### YOUR TASK
Format the lines from the one containing "Select the L size row label" through the one containing "click(843, 88)" as a numbered list, omitting any blank lines.

### GIVEN DATA
● ● ● ●
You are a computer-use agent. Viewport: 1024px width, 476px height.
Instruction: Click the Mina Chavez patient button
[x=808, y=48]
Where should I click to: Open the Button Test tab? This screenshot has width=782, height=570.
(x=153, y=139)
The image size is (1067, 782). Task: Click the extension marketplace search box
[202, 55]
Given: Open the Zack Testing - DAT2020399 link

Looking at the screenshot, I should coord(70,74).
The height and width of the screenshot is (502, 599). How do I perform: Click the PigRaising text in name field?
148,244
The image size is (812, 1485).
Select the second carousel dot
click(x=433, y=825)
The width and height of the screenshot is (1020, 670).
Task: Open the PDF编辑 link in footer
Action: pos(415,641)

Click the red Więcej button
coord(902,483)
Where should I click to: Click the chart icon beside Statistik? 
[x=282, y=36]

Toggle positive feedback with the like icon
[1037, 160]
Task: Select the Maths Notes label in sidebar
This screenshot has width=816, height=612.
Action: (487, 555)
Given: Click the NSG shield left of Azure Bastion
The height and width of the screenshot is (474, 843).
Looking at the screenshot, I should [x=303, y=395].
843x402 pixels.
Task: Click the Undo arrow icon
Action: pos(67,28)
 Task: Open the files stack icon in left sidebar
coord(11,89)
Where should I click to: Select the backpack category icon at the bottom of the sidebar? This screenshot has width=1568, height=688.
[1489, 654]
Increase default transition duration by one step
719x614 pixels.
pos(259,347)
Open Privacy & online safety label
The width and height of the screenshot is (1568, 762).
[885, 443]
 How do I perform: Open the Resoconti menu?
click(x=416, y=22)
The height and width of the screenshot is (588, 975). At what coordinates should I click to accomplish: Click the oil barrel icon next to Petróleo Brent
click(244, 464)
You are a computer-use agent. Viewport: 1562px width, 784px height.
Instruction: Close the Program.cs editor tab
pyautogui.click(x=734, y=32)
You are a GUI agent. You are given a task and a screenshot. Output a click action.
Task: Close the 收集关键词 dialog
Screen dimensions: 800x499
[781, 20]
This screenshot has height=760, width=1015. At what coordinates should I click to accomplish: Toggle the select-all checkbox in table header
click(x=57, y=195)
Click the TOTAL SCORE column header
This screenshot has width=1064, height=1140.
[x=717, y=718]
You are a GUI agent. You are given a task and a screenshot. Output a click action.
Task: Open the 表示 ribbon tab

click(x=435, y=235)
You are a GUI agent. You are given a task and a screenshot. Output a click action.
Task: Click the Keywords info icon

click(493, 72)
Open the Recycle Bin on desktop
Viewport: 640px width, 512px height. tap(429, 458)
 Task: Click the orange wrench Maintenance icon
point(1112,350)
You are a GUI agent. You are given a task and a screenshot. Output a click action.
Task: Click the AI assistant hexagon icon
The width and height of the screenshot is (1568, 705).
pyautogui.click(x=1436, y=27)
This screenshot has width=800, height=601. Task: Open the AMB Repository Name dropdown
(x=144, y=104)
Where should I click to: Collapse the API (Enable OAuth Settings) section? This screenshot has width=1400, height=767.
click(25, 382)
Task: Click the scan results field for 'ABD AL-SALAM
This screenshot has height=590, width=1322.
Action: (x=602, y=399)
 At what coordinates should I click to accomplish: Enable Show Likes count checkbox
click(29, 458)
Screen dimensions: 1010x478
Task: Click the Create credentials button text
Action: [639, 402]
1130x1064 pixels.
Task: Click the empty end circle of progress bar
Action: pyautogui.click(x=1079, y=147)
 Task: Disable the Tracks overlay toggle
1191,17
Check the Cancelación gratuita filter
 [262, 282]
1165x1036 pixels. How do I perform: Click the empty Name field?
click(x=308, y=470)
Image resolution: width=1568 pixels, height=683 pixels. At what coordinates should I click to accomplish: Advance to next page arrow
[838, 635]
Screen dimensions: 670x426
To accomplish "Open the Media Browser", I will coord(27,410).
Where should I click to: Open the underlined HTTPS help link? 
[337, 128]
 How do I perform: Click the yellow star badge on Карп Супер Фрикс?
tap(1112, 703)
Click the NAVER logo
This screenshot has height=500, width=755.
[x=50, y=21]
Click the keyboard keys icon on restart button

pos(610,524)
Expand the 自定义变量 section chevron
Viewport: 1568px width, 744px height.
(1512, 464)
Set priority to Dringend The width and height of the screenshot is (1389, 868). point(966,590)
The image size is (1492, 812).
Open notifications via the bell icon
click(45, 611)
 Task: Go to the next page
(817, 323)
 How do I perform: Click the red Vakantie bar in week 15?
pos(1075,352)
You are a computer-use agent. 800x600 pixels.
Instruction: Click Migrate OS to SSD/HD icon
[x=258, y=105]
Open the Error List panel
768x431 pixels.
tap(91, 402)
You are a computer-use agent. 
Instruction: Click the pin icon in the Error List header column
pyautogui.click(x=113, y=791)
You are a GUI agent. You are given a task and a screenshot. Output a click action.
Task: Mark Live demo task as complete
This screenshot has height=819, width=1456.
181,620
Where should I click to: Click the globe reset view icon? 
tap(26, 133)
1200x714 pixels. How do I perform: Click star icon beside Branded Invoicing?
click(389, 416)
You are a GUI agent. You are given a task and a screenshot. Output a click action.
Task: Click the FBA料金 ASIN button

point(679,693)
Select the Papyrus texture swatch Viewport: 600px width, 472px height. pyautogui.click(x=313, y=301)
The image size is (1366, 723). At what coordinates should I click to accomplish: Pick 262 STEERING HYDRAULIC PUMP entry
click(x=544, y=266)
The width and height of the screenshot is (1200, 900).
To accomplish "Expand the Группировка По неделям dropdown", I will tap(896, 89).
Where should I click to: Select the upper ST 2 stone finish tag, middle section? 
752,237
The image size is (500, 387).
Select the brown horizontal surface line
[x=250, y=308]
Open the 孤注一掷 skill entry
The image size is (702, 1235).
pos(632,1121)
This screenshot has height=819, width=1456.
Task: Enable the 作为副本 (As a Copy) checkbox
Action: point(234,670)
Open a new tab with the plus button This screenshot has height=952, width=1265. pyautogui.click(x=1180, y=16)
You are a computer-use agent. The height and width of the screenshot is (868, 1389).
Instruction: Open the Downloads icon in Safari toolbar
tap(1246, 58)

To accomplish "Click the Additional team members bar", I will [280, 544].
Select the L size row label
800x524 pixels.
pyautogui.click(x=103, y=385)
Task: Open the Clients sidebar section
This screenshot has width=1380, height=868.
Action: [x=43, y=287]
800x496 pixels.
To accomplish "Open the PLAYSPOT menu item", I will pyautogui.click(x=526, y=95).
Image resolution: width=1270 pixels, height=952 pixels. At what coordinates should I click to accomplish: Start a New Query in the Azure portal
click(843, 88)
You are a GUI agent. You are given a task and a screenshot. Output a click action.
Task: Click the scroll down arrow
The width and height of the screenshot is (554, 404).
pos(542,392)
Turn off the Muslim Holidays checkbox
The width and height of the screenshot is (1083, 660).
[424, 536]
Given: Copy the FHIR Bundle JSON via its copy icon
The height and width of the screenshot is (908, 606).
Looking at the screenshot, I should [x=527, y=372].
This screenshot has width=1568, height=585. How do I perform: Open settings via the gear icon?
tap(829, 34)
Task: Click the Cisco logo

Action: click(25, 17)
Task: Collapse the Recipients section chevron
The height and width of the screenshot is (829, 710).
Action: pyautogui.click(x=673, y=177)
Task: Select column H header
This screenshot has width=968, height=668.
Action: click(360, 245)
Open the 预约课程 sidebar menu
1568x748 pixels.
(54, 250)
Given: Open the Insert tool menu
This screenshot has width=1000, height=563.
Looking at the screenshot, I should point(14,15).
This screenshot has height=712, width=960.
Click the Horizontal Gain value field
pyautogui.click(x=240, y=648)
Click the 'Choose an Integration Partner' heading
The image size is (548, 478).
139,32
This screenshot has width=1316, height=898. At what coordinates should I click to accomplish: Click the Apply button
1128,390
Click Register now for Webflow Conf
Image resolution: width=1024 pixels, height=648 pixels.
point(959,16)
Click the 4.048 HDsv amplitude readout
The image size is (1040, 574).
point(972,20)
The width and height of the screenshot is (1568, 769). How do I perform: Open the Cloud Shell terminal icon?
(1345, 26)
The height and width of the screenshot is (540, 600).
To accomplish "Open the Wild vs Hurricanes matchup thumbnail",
● ● ● ●
### REPLY TO THE TASK
1. Select the L size row label
2. 800x524 pixels.
3. pyautogui.click(x=103, y=385)
4. Task: Open the Clients sidebar section
5. This screenshot has width=1380, height=868.
6. Action: [x=43, y=287]
7. 800x496 pixels.
8. To accomplish "Open the PLAYSPOT menu item", I will pyautogui.click(x=526, y=95).
9. Image resolution: width=1270 pixels, height=952 pixels. At what coordinates should I click to accomplish: Start a New Query in the Azure portal
10. click(843, 88)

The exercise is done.